Görevin Kapsamı =
Aşağıdaki materyalden "screenshot" sözcüğünü içeren her satırı çıkarın.

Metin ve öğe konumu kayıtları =
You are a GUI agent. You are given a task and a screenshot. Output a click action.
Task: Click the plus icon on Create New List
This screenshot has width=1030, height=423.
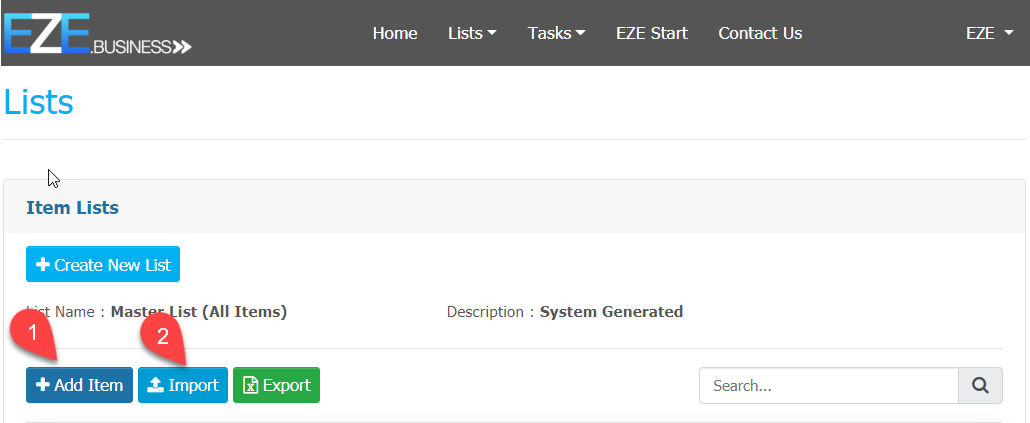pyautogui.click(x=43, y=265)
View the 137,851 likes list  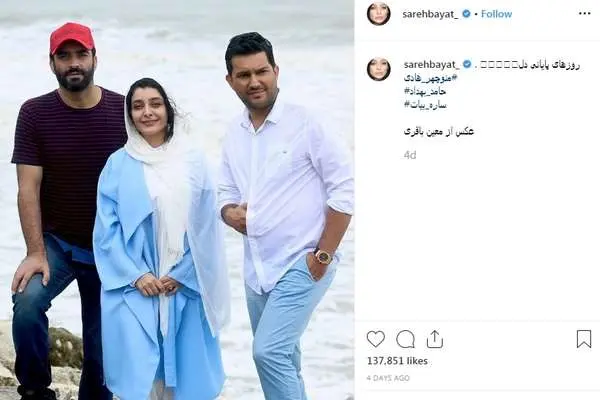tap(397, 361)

Eksiksiz Yanıt =
You are a GUI agent. You are given a task and a screenshot. Output a click action.
This screenshot has width=1030, height=423.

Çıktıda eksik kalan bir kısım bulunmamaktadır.